■ Material for the task ■

- - -

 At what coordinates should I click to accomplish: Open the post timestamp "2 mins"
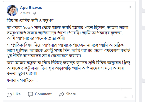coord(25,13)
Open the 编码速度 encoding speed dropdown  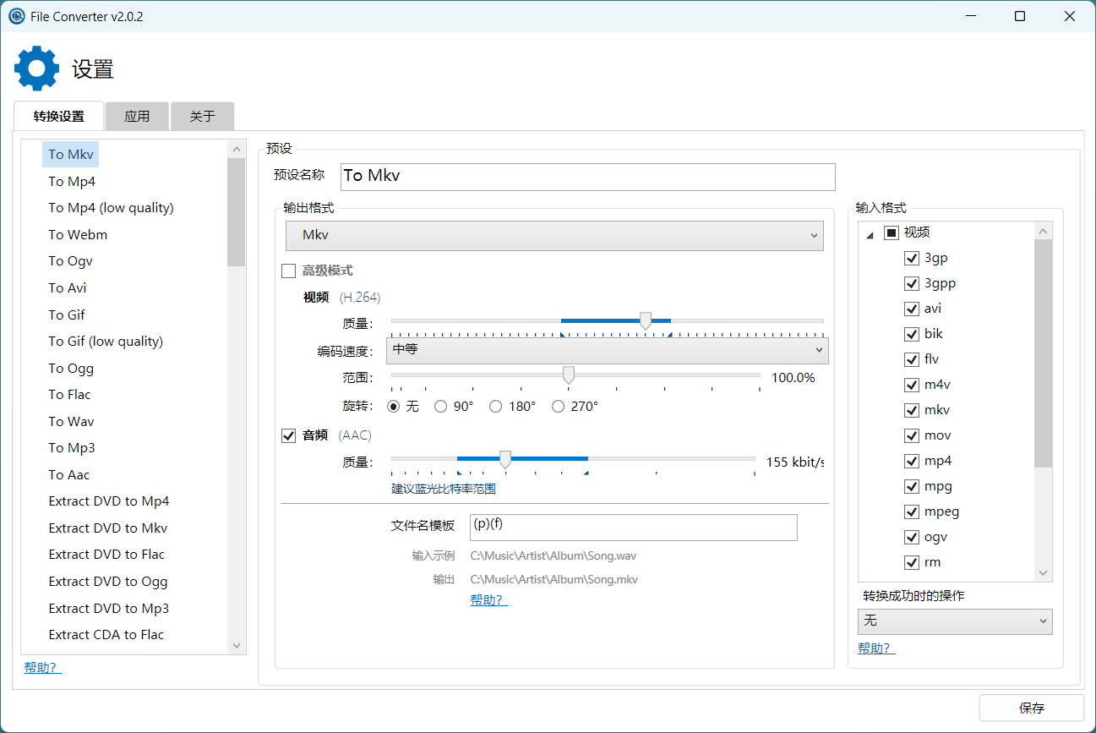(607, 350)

- - -

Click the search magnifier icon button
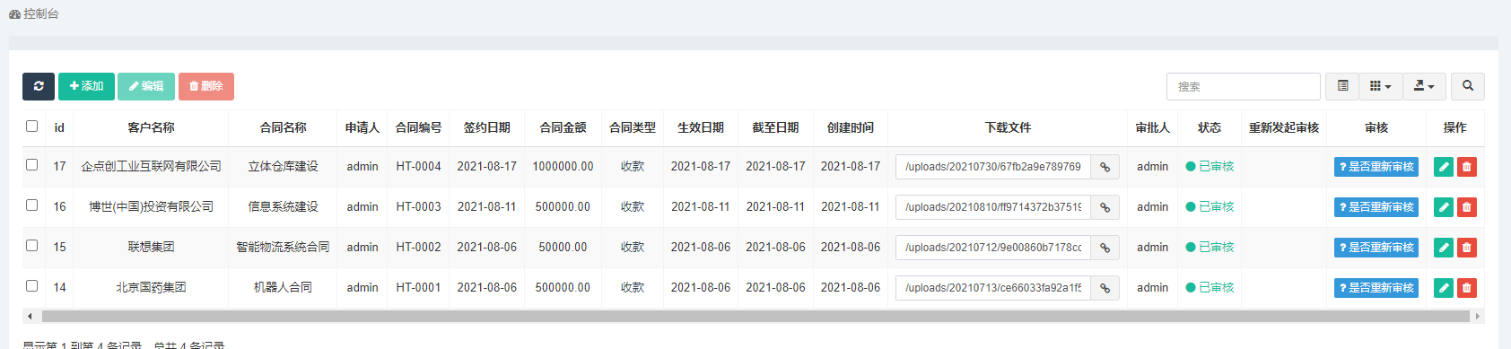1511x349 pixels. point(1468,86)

- - -

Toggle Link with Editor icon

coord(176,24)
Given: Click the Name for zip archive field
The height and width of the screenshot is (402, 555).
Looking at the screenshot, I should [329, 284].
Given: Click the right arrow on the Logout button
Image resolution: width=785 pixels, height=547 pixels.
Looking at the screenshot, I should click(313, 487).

- - -

■ Problem description ■
Please output the lines of the listing above that fall in the stretch from the one with "Given: Click the Name for zip archive field" through the one with "Given: Click the right", exactly and only those.

■ Expected answer ■
Given: Click the Name for zip archive field
The height and width of the screenshot is (402, 555).
Looking at the screenshot, I should [329, 284].
Given: Click the right arrow on the Logout button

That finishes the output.